I completely agree. Nothing more to say.

Re: No Language Is Simple That Begins With...

Amen.

Re: No Language Is Simple That Begins With...

... another reason why JSF sucks !

Re: No Language Is Simple That Begins With...

Why? Can't you just memorize it?

Re: No Language Is Simple That Begins With...

Or better yet, make a boilerplate.

Re: No Language Is Simple That Begins With...

What of: <?validator RNGSchema="org.blahblah.blah blah.rng" type="xml"?> <blah xmlns="org.blahblah.blah"> <!-- Your code here --> </blah> I've never felt comfortable binding validation information to an instance node when it should properly be in a header. I also think that moving from URI-type namespaces to Java type can do a lot to simplify the apparent complexity of XML files. Other than those caveats, I'm not really sure that this is different from any other type of namespace binding - perhaps a little more terse and cryptic than some, but certainly understandable.

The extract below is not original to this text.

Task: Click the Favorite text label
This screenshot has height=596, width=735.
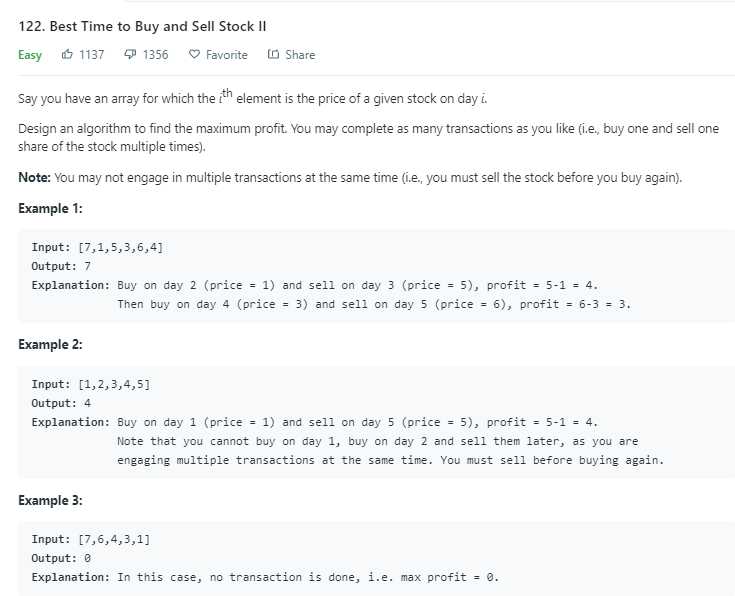Action: [226, 55]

Re: No Language Is Simple That Begins With...

As soon as an XML document enters into the realm of "this document is expected to be processed with my little program on http://blahblahframework.org, and no program else," the attached schema information become superfluous and pure baggage. The little program on http://blahblahframework.org surely knows where the schema is, right?

Re: No Language Is Simple That Begins With...

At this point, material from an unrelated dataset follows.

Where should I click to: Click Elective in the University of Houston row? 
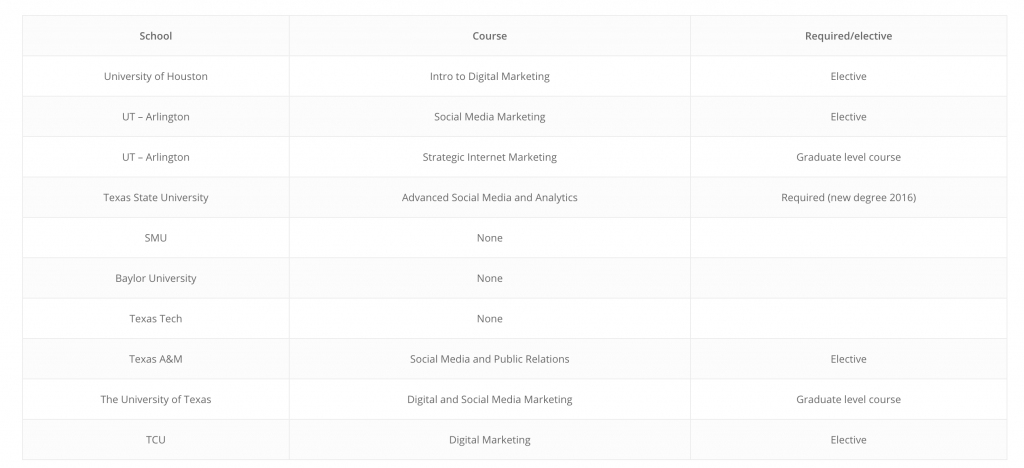pos(848,76)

Okay, I'll admit, I'm trying to play devil's advocate here. A language such as Java has a well defined processing model - I know that if I write an application with Java, then I will at some point call javac on the source code in order to compile it or java on the compiled code to run it - this is implicit in the data model. XML has no such surety, because there are no clearly defined processing operations on an XML language - it is, by definition, a metalanguage. An XML instance may have one or more processing models because the language that the XML represents does have processing semantics, but the XML itself has none. What that means in practice is that yes, the XML is going to be more cumbersome. Now, should validation processing be a an attribute on the XML instance itself? No, that's always bothered me - that's the role of PIs, and frankly that's one of the few reasons I can think of for keeping PIs in the first place. However, XML is complex because it is a meta-language or abstraction language. The cost of working with that abstraction is a bit more complexity in the processing than would be required in cases where the processing model itself is inherent within the language itself. I hope I'm reading your comments correctly in that regard.

Re: No Language Is Simple That Begins With...

I think we understand each others point perfectly well. I sympathize with your "the schema should not be an attribute on an instance, it should be a processing instruction" stand.

My gripe is more along the lines "the XML editor/IDE and the actual program that processes the instance should be able to infer the schema in the scenario at hand."

There are more situations where XML makes who creates the document do extra work, e.g., the mandatory end tag, quotes around attributes, etc., things even HTML allows. All small things, but they adds up to build frustrations for the user who actually has to hand write the XML document.

I'm more and more of the opinion that if a language designer doesn't think about the programmer enough to create a usable language with a custom syntax, then the users probably should rebel against such a language and go for the more considerate language designer.

XML based languages are losers in the long run.